Provided text>
= Ruth Sacks Caplin =

American screenwriter and fashion designer (1920–2014)

Ruth Sacks Caplin (September 5, 1920 – August 5, 2014) was an American screenwriter, arts advocate, therapist and philanthropist known for her adapted screenplay for the film Mrs. Palfrey at the Claremont, starring Joan Plowright and Rupert Friend.

== Early life and education ==
Ruth Sacks was born in New York City on September 5, 1920. Her parents, who were Jewish immigrants originally from Eastern Europe, were both lawyers. Sacks received her bachelor's degree in art education in 1941 from Skidmore College. In 1977, she completed her master's degree in counseling and therapy from American University.

== Marriage and family ==
In 1942, she married Mortimer Caplin, an attorney, whom she had met when both were teenagers. The couple had five children, Lee, Michael, Jeremy, Cate and Mary Ellen Caplin. She now has nine grandchildren; Ella, Bennett, Sophie, Phoebe, Aubrey, Harriet, Daniel, Victoria ad Carter Caplin. Mortimer Caplin served as the Commissioner of Internal Revenue from 1961 to 1963. Ruth worked as a fashion designer in New York City early in the marriage.

== Early career-Virginia ==
The family moved to Charlottesville, Virginia, in 1951, when Mortimer Caplin became a law professor at the University of Virginia School of Law. She began working on children's plays in local schools as a costume designer and director. However, many local public schools temporarily closed in the late 1950s as part of Virginia's resistance to desegregation at the beginning of the Civil Rights Movement. Caplin and other parents organized makeshift home schools for students in defiance of the closures. She taught her children dance, music and studio arts in the family basement. She also co-designed her husband's law firm office.

Task statement>
Write the next part of the biography of Ruth Sacks Caplin, picking up after its last sentence.

Extracted material>
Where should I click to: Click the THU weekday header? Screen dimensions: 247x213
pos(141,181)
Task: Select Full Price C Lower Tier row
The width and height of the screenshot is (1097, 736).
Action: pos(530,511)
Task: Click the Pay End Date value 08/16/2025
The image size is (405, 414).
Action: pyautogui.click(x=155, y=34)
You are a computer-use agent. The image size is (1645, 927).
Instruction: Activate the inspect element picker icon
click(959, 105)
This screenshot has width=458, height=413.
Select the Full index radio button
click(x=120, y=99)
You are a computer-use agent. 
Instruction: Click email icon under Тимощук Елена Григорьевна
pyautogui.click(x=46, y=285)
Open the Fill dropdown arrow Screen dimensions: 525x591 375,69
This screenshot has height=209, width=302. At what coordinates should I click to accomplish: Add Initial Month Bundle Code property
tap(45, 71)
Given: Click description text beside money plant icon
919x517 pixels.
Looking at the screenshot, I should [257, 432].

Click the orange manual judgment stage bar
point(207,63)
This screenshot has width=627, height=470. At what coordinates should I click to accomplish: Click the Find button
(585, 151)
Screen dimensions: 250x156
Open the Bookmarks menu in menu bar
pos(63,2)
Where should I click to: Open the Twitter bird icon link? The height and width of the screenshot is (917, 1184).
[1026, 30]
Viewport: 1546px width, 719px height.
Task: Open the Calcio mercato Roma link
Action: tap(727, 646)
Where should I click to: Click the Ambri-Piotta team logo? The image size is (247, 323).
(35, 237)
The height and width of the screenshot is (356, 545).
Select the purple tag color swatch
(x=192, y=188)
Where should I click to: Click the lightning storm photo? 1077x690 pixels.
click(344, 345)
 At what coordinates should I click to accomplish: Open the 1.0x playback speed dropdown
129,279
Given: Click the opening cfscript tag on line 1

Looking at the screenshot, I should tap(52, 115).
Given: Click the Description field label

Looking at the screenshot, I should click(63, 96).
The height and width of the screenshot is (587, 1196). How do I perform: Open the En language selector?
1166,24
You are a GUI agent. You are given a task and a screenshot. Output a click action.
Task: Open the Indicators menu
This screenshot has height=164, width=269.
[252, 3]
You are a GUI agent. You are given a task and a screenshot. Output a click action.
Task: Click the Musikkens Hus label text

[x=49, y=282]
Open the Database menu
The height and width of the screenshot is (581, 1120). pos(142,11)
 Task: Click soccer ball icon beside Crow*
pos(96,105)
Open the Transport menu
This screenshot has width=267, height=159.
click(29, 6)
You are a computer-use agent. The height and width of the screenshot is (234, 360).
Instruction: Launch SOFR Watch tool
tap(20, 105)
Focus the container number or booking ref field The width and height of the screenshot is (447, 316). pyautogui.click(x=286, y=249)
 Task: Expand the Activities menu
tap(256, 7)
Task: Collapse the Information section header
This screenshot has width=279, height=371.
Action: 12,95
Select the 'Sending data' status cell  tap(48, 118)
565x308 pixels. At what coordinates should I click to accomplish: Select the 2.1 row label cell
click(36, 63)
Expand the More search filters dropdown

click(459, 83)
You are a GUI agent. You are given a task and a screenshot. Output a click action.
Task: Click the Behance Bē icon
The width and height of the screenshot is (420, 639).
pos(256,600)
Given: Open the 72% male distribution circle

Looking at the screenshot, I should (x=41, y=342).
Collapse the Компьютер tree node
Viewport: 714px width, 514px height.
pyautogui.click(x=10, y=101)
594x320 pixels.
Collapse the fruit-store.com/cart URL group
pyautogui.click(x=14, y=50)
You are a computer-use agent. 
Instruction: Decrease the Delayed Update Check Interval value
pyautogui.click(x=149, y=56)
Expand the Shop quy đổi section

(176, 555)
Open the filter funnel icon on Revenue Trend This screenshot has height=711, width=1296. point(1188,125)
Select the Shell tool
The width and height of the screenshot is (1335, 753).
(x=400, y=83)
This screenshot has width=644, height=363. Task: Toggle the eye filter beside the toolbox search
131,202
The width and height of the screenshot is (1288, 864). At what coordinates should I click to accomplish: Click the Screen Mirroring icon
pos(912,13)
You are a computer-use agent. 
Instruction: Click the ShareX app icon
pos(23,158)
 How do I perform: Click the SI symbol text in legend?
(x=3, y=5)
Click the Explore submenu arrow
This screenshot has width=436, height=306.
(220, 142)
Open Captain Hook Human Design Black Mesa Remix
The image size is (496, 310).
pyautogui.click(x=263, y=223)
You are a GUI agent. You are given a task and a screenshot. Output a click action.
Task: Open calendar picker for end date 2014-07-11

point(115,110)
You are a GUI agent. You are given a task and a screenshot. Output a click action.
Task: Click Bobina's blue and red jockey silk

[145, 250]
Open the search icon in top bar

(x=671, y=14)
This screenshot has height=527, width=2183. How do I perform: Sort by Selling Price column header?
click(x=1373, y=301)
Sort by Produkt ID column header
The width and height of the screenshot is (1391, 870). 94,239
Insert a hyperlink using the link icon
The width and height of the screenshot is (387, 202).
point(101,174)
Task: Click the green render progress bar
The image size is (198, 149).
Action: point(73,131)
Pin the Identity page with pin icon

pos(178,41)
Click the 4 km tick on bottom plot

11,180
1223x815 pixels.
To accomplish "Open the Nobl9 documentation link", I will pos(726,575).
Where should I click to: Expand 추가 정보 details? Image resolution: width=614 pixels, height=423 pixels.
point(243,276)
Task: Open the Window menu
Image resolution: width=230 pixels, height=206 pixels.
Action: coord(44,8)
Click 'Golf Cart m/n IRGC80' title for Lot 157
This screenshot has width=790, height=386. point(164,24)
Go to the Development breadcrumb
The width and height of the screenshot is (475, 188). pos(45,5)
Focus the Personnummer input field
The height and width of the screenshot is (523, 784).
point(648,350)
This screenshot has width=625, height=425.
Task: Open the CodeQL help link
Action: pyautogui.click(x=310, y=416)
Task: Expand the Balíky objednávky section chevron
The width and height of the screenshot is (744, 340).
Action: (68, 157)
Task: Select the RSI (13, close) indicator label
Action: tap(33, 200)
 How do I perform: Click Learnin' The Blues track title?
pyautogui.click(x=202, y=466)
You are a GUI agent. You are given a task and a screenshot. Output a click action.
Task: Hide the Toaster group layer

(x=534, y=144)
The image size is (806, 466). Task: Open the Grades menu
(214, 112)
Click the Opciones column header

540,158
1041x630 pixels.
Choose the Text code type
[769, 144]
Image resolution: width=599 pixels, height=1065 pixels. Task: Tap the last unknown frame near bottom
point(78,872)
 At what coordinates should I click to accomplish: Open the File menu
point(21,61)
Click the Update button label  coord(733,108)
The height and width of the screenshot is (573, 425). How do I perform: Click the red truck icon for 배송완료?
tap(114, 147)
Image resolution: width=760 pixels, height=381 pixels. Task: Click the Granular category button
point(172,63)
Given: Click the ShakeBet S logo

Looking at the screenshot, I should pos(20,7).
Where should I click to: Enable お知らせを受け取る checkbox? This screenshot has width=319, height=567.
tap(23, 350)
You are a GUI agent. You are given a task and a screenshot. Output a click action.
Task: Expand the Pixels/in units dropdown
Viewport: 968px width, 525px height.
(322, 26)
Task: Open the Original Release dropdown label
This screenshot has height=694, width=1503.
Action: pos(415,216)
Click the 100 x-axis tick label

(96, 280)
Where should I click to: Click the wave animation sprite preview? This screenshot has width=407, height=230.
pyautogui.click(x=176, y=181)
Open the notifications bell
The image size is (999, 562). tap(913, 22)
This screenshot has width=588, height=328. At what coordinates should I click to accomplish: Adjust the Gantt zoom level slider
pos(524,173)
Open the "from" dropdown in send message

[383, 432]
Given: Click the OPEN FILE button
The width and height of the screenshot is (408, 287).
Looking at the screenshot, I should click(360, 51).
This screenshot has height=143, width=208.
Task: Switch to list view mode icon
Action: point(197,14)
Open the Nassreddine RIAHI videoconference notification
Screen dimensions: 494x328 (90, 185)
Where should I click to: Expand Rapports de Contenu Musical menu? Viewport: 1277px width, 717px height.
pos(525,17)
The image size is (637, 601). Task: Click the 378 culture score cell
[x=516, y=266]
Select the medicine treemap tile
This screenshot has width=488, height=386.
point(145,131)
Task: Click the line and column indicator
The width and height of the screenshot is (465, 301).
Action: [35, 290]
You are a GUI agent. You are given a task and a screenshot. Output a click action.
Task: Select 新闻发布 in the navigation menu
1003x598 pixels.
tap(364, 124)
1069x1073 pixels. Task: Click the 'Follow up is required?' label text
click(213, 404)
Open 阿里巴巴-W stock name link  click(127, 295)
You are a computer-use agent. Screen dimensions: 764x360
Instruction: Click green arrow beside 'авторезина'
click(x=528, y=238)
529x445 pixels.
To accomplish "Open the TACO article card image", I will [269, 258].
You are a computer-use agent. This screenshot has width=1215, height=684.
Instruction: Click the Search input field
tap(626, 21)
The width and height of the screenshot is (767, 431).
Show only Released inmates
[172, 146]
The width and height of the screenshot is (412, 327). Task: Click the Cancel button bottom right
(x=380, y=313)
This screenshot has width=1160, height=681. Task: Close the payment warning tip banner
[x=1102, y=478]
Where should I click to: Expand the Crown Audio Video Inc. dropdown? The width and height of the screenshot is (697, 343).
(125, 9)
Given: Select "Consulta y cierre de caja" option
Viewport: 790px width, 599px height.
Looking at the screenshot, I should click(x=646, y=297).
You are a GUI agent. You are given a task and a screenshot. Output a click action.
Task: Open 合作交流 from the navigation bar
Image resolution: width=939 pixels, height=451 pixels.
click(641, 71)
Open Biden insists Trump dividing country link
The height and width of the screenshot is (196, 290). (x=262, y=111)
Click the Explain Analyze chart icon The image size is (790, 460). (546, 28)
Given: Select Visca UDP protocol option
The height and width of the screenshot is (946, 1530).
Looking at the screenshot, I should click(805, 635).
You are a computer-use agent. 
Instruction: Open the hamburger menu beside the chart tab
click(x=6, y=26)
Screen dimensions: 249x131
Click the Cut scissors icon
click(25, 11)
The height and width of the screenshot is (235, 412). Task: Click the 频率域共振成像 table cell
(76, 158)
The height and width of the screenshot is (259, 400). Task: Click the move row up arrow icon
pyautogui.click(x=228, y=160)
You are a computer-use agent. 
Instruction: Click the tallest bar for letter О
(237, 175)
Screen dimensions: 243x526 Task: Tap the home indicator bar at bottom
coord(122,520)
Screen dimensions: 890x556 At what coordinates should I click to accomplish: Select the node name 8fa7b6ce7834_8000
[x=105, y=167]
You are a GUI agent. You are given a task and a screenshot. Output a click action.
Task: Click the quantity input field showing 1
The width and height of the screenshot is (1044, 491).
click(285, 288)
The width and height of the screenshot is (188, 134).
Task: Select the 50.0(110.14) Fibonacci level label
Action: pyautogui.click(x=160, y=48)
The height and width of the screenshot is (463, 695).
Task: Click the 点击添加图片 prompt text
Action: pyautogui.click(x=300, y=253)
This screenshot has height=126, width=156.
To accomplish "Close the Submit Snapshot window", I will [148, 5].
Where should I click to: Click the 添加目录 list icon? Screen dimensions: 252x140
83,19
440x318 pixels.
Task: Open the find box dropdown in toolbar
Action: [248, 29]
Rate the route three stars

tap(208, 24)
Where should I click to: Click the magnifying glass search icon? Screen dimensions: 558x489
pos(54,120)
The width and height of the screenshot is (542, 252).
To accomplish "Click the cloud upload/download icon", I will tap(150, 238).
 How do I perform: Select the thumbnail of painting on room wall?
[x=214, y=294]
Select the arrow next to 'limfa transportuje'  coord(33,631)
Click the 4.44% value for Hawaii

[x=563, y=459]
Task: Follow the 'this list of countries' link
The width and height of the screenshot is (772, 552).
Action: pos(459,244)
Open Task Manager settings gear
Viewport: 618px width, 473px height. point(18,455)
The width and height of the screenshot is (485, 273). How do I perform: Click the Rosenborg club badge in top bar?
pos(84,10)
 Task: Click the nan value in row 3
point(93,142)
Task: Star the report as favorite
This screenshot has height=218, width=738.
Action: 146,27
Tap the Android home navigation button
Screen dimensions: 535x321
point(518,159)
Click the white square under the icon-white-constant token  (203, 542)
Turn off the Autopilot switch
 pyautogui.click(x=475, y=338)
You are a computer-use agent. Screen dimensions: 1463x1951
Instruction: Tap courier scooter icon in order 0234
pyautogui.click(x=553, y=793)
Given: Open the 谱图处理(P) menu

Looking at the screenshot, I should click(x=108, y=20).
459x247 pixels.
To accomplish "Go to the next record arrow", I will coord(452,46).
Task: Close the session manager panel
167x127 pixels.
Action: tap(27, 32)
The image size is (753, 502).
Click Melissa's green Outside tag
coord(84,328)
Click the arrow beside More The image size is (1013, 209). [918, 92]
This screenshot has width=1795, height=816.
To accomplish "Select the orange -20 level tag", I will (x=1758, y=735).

Answer space>
== Children's theater/counseling-Washington, DC ==
The Caplins again relocated in 1961, this time to Washington D.C. when Mortimer Caplin was appointed Commissioner of Internal Revenue by the Kennedy administration. Ruth Sacks Caplin continued her work with children's theater in the Washington area. She offered therapy and counseling services from her home in Chevy Chase, Maryland. Caplin did not retire from counseling until she was in her late 80s.

== Screenwriter ==
Ruth Caplin Sacks chanced upon a novel called "Mrs. Palfrey at the Claremont" by Elizabeth Taylor while traveling with her husband in London during the late 1970s. The Caplins had recently lost their daughter, 29-year-old Mary Ellen, to cancer. Ruth Caplin found the plot of the novel, which centers on Laura Palfrey, an older woman who moves to a residential hotel for the elderly, comforting. Palfrey, who is working through her own period of grief, befriends an aspiring young writer, Ludo. During the course of the book, Ludo helps Laura to overcome her loneliness and becomes as close as a grandson to her.

Caplin, who identified closely with the story, soon set out to write a screenplay based on the novel. While she had been a writer throughout her life, she had never been published, nor had she previously attempted to pen a screenplay. Caplin purchased a how-to guide on screenwriting and began her work. Her writing for the film allowed her to retreat into an "imaginary, quiet" and move forward through her grief, according to the Washington Post. Caplin, who disliked unhappy endings, lightened the mood of some of the book's sadder scenes.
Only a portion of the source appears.